L’Italia è un universo unico quando si parla di enologia. Scoprirlo vuol dire chiamare in causa contesti meravigliosi come quello del Piemonte, una terra che, sia per le sue condizioni climatiche e territoriali favorevoli, sia per la cura artigianale che viene dedicata alla filiera, da sempre è nota per le sue eccellenze enologiche.

Qui, tra colline e clima piacevolmente fresco, si aprono territori particolarmente adatti alla coltivazione dell’uva per i vini rossi. Un altro motivo della loro diffusione in Piemonte è legato al clima continentale. Con estati calde e una forte escursione termica tra giorno e notte, questa regione è perfetta per la coltivazione di vigneti dai quali nascono vini ricchi di tannini.

Con alle spalle una storia millenaria iniziata al tempo dei Celti, la produzione del vino rosso in Piemonte è uno dei fiori all’occhiello dell’enologia italiana. Secondo dati forniti da Nomisma, i vini rossi piemontesi sono i principali in Italia quando si parla di qualità. 

A dare impulso al loro successo ci ha pensato negli ultimi anni anche il web con e-commerce specializzati come Tannico, negozi online che permettono di selezionare la bottiglia perfetta tra tantissime proposte.

Se si è alle prime armi nel mondo dell’enologia e degli abbinamenti, può non essere così semplice andare oltre ai nomi altisonanti delle etichette e trovare il vino giusto per una determinata occasione. Ecco perché è importante documentarsi e per farlo ha senso partire dal Barbera, forse il più celebre tra i vini del Piemonte.

Noto per il suo inconfondibile colore rosso rubino, al palato colpisce per una notevole acidità, da sempre cifra identificativa di questo vino e caratteristica che lo rende perfetto con piatti ricchi e saporiti come il ragù di salsiccia e il brasato.

La filiera enologica piemontese è famosa anche per un rosso di pregio come il Nebbiolo.
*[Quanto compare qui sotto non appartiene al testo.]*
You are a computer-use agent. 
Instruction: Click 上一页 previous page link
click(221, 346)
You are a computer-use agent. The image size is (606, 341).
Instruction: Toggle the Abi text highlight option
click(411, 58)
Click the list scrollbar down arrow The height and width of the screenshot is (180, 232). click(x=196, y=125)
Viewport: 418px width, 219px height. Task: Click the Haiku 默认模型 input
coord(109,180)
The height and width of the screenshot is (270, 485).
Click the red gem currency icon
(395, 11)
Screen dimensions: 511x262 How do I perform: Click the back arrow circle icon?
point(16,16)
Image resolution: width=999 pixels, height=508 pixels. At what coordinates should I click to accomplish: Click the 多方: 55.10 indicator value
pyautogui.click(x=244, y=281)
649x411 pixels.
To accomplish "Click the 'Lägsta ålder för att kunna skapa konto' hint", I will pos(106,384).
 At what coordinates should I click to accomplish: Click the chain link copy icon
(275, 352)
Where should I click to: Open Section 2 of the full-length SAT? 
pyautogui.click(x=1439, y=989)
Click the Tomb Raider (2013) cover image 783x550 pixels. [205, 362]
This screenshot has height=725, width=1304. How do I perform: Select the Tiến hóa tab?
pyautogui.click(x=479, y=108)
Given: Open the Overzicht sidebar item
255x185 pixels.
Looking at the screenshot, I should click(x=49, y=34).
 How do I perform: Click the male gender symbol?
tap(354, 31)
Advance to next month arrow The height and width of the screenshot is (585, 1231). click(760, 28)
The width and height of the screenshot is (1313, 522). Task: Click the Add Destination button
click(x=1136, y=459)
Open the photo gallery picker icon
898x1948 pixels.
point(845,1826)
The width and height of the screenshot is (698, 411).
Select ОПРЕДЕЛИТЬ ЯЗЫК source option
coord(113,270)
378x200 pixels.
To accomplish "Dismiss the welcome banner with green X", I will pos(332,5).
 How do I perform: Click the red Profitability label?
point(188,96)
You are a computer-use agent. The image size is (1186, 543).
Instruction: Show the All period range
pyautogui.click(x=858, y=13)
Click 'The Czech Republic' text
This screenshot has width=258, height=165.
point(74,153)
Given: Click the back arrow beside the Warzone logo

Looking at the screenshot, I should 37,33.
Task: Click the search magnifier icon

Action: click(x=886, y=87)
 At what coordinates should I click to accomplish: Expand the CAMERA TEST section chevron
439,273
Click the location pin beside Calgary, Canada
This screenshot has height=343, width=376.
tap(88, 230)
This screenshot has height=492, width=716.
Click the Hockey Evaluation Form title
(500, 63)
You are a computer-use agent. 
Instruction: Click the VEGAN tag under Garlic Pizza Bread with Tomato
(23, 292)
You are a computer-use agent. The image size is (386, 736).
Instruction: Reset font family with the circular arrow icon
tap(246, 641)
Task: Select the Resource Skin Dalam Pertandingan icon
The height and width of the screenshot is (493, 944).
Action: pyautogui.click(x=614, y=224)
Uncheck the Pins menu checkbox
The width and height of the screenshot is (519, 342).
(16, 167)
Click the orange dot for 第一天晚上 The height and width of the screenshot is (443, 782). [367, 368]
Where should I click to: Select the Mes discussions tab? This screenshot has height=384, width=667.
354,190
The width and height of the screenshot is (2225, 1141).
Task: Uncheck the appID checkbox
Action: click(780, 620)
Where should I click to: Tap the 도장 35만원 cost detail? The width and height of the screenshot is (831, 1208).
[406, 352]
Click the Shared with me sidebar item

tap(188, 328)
Con un viaggio olfattivo che dalle note fruttate traghetta verso l’incanto avvolgente dei sentori di sottobosco, che sanno di contemplazione della natura, questo vino è richiesto anche per il fatto di poter essere servito a tutto pasto. 

Per andare sul sicuro quando si punta a fare una bella figura con gli ospiti, è bene presentarlo in tavola con piatti di carne. Tra gli abbinamenti particolarmente indicati c’è il ragù di coniglio, preparazione a base di una carne magra ma saporita, che si sposa bene con i tannini del vitigno.

Perla indiscussa dei vini rossi piemontesi è anche il Barolo. Vino dalla struttura importante e imponente, si abbina, sempre grazie ai suoi tannini vivaci, a piatti dal forte tenore lipidico o dal sapore intenso. In quest’ultimo caso, a esaltare le papille è il contrasto con l’acidità del vitigno.